- [WORK REQUIRED]
Would you please copy each line of the listing that mentions "panel"?

- [DATASET ENTRIES]
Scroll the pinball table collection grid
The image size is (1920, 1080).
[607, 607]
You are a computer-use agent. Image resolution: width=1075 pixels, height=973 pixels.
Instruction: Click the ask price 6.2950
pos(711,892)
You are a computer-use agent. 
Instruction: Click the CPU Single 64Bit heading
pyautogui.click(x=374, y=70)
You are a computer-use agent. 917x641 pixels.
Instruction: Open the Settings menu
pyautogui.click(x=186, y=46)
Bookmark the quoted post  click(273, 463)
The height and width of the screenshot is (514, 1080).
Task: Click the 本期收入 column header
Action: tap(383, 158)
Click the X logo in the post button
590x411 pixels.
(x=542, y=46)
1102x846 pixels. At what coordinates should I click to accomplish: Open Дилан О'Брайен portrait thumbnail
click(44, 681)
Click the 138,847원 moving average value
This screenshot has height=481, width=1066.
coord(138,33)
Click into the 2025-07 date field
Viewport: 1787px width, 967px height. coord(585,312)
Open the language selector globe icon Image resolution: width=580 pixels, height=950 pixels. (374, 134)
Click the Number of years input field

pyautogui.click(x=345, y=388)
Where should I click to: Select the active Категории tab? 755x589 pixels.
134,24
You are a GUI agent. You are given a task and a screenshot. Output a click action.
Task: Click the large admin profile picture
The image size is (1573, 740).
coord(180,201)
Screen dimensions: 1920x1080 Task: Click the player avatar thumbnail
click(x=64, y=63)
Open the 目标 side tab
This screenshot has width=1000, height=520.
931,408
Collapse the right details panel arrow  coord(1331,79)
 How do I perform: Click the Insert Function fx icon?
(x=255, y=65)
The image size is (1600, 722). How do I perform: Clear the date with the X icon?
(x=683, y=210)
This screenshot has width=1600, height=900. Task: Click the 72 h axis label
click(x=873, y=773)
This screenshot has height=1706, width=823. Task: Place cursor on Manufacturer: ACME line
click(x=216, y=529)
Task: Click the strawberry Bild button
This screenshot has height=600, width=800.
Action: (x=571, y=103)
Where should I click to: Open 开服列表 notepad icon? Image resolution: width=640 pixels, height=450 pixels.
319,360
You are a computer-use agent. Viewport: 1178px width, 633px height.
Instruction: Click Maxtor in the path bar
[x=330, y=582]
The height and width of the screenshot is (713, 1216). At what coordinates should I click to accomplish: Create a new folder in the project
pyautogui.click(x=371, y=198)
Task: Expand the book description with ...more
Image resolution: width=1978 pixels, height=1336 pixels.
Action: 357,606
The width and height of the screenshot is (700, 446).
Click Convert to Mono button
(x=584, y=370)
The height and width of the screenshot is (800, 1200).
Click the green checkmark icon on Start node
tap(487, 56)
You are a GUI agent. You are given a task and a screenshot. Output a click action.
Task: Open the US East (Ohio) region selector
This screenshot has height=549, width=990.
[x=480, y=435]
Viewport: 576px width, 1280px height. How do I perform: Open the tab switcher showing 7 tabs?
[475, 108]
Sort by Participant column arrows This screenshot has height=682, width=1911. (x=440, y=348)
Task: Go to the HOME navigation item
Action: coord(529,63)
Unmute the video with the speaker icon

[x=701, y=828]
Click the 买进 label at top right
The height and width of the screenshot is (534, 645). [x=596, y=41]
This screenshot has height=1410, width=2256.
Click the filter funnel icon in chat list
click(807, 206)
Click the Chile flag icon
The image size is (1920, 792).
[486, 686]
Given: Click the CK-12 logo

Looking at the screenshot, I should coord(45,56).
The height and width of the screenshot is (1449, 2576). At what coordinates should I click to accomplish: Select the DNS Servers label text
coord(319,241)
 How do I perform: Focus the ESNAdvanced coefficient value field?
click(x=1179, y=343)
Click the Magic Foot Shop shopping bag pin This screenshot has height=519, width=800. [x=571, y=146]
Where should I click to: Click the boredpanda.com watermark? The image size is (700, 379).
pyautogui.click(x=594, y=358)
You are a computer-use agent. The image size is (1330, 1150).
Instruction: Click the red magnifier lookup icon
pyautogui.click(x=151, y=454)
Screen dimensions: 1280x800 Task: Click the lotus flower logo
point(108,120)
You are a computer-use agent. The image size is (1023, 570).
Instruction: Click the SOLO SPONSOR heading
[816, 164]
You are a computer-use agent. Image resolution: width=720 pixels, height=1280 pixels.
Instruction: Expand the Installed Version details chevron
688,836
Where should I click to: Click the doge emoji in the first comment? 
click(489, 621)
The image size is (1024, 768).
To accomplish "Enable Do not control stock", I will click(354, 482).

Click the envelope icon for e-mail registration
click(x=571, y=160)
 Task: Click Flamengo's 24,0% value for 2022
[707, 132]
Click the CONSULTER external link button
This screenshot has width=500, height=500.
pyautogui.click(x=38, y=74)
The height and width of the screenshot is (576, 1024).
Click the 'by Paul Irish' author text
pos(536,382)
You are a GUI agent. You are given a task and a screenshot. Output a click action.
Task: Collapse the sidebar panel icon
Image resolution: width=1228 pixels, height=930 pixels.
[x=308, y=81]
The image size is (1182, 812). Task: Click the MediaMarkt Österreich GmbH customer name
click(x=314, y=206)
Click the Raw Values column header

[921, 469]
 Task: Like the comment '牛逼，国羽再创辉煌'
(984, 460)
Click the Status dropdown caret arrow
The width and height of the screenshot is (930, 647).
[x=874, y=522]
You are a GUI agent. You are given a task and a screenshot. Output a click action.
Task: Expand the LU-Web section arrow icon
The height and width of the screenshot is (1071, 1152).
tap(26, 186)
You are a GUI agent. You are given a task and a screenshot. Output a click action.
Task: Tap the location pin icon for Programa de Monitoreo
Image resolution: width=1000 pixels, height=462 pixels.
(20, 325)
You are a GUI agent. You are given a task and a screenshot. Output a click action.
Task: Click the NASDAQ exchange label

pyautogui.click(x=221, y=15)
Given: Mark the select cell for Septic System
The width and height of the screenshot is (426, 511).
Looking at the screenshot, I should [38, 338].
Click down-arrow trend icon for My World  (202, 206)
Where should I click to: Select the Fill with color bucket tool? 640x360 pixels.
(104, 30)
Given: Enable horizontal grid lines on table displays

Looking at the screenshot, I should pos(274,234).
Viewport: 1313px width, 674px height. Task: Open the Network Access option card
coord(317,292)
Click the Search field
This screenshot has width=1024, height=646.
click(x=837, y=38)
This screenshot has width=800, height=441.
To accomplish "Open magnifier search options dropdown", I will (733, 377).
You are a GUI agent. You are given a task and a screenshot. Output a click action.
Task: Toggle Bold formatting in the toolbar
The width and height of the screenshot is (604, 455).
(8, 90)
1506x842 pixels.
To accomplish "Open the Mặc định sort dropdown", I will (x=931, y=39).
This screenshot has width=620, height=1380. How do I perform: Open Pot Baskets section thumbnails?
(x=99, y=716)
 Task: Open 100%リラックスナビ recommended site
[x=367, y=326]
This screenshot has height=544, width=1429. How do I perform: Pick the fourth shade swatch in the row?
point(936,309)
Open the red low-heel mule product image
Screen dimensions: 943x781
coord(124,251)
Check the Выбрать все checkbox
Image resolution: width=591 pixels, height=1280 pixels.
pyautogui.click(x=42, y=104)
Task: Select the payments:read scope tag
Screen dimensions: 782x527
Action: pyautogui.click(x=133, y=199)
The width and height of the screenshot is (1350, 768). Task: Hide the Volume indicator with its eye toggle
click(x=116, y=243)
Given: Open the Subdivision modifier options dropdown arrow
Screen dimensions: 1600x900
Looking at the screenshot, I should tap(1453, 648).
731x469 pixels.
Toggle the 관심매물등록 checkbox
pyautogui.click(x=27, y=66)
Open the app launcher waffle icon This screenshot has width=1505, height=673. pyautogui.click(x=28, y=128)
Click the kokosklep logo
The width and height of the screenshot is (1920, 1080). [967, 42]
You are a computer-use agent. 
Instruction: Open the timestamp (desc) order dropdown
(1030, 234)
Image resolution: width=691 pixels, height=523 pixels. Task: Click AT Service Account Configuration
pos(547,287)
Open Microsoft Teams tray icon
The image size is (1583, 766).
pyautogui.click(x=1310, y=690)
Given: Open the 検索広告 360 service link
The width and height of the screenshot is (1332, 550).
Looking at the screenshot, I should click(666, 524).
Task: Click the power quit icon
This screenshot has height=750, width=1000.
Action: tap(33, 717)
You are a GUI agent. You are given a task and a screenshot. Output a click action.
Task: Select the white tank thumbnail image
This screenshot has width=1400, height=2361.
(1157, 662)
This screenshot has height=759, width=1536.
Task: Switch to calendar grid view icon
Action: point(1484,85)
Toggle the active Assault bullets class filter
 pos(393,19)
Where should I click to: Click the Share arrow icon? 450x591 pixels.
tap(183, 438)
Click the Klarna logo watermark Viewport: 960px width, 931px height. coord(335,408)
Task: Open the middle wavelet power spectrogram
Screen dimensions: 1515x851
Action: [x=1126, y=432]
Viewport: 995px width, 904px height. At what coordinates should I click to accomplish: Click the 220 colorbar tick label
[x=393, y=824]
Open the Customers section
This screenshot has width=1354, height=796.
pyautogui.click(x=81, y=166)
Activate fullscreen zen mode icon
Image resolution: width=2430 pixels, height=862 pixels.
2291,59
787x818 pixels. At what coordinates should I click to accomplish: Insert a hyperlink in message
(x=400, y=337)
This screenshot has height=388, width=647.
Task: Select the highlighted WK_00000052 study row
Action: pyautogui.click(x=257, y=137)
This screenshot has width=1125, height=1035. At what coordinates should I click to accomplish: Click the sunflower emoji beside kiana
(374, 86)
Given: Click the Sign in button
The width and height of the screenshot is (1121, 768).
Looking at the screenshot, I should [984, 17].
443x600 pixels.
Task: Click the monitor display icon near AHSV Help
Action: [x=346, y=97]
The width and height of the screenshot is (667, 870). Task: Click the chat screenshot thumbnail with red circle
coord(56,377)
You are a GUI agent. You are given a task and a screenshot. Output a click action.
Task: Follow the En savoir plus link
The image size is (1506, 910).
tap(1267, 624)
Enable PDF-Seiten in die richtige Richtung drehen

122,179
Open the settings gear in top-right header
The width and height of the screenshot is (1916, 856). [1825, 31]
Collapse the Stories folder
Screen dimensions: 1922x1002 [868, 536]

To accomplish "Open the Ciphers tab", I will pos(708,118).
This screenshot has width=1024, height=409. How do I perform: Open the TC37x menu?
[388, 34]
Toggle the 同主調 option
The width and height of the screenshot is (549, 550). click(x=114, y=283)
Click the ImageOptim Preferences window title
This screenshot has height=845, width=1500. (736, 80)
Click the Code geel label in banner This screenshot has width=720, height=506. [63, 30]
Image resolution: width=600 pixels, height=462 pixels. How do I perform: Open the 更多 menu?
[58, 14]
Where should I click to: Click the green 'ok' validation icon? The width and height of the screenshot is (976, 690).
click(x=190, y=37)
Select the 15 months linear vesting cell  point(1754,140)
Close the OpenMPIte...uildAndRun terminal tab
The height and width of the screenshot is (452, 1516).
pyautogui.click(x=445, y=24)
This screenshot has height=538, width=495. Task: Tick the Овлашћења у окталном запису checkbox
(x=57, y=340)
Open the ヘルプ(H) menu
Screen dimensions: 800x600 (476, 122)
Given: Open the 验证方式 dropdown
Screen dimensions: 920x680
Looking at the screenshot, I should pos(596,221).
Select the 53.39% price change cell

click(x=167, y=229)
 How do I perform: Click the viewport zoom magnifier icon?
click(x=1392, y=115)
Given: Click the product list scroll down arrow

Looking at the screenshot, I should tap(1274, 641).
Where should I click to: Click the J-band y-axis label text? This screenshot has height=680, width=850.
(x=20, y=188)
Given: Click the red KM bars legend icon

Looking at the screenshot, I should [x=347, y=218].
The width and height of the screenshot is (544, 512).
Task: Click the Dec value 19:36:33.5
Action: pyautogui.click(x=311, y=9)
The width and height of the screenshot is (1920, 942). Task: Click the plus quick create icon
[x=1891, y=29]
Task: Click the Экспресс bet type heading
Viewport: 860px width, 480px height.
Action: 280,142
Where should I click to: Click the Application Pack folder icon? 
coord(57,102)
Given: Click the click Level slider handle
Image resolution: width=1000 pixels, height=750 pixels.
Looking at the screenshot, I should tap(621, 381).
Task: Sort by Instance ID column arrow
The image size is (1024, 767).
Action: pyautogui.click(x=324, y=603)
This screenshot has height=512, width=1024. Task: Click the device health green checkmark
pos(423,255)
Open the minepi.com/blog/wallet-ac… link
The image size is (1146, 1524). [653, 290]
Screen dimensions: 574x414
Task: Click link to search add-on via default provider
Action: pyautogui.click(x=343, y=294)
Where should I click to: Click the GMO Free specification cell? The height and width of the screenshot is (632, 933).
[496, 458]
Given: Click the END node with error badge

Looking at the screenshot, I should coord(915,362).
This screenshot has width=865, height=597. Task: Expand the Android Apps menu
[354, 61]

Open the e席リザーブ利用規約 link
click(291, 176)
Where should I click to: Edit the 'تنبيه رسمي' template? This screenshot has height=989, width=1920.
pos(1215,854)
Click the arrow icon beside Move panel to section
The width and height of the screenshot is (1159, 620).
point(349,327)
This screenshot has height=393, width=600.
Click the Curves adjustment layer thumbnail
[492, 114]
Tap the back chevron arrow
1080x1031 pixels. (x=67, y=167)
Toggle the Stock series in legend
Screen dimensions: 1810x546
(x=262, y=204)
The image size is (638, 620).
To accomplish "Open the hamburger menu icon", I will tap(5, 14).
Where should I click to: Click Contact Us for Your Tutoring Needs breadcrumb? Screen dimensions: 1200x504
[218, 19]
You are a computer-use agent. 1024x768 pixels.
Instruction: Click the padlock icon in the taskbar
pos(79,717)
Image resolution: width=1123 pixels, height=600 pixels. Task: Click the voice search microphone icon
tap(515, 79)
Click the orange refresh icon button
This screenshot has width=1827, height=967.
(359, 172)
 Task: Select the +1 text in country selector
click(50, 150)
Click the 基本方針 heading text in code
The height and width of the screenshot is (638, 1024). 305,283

- [REPLY]
Collapse the right details panel arrow  coord(1331,79)
Task: Collapse the sidebar panel icon
Click the arrow icon beside Move panel to section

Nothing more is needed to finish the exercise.